Darkest HourPosted: August 20, 2018
This movie is on HBO this month. I saw the movie in the theater and thought it was pretty good. It really captured the batty, Lewis Carroll eccentricity element of Churchill and the British Parliament.
But one thing that I was wondering about was the title. I remembered a story I’d heard years ago about Churchill visiting Harrow in 1941. The schoolboys sang a new verse to an old song:
When Churchill visited Harrow on October 29 to hear the traditional songs again, he discovered that an additional verse had been added to one of them. It ran:
“Not less we praise in darker days
The leader of our nation,
And Churchill’s name shall win acclaim
From each new generation.
For you have power in danger’s hour
Our freedom to defend, Sir!
Though long the fight we know that right
Will triumph in the end, Sir!”
Churchill didn’t care for the word darker. In his speech to the school he said:
You sang here a verse of a School Song: you sang that extra verse written in my honour, which I was very greatly complimented by and which you have repeated today. But there is one word in it I want to alter – I wanted to do so last year, but I did not venture to. It is the line: “Not less we praise in darker days.”

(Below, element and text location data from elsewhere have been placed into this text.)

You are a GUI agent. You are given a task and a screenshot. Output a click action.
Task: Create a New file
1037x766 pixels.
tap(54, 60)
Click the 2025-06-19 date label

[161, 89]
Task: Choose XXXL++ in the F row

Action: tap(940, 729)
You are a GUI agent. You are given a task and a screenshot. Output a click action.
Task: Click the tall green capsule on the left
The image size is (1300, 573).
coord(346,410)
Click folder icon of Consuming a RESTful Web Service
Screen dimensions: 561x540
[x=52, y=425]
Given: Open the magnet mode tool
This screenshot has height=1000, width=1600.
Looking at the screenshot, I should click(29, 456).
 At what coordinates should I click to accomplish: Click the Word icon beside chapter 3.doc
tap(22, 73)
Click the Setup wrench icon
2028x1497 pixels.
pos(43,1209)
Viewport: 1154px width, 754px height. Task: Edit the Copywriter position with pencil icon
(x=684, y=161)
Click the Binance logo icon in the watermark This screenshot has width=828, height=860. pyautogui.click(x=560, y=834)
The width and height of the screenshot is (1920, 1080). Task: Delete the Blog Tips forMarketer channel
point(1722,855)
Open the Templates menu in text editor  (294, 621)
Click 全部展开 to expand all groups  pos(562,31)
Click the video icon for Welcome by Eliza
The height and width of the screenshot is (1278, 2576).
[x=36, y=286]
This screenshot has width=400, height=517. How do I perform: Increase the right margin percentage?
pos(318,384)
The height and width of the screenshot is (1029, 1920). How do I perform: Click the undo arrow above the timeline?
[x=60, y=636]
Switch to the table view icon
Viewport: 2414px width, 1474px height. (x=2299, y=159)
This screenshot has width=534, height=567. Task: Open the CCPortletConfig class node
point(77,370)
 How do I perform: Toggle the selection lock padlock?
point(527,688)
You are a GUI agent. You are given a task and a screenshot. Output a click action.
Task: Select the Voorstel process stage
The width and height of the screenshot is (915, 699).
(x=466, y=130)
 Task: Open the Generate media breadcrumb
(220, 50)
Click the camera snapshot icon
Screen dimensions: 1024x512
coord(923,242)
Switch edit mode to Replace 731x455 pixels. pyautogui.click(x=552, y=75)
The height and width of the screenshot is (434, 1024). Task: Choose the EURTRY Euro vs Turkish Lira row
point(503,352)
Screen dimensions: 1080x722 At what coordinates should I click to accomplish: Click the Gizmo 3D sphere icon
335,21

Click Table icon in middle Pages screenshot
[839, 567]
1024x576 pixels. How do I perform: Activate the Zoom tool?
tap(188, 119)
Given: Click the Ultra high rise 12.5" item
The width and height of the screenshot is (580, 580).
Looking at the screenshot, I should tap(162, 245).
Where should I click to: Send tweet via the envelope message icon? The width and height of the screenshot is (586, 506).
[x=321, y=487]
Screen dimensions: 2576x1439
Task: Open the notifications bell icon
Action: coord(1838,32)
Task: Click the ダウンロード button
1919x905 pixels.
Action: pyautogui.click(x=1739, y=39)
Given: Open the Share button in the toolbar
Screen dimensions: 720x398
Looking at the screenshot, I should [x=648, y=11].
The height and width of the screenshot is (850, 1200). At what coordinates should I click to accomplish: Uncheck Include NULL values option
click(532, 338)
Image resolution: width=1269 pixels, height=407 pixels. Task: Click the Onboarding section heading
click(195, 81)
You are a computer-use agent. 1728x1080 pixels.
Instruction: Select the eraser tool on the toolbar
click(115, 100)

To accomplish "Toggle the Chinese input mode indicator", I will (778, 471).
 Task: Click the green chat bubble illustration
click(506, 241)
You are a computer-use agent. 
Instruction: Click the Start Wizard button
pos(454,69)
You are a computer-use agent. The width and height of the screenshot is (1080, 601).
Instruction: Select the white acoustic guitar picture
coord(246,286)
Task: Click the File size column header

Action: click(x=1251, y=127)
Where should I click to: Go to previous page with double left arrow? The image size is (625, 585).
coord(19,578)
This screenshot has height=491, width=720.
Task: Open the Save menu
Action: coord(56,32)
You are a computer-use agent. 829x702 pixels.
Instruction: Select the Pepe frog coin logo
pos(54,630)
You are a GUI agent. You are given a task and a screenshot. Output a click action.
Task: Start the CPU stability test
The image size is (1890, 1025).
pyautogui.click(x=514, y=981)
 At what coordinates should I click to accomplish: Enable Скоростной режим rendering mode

I have obtained the Head Master’s permission to alter darker to sterner. “Not less we praise in sterner days.”
Do not let us speak of darker days: let us speak rather of sterner days. These are not dark days; these are great days – the greatest days our country has ever lived; and we must all thank God that we have been allowed, each of us according to our stations, to play a part in making these days memorable in the history of our race.
Getting all that from the National Churchill Museum.
I believe this Wikipedia page is inaccurate:
“The Darkest Hour” is a phrase coined by British prime minister
Did he coin this phrase?
Winston Churchill to describe the period of World War II between the Fall of France in June 1940 and the Axis invasion of the Soviet Union in June 1941 (totaling 363 days, or 11 months and 28 days), when the British Empire stood alone (or almost alone after the Italian invasion of Greece) against the Axis Powers in Europe.
Perhaps he uses it in his volumes of history, which I don’t have at hand. But that’s not the source Wiki cites. In the cited “Finest Hour” speech, Churchill did use the phrase “darkest hour,” but to refer to what a sad period this was in French history:
The House will have read the historic declaration in which, at the desire of many Frenchmen-and of our own hearts-we have proclaimed our willingness at the darkest hour in French history to conclude a union of common citizenship in this struggle.
I bought screenwriter Anthony McCarten’s book:
on Kindle and did a search. Unless I’m missing something, I can find no other time in the book where Churchill himself is quoted using the phrase “darkest hour.”
So, the movie about Churchill uses for its title a term that Churchill himself specifically asked people not to use.
My question as always: is this interesting?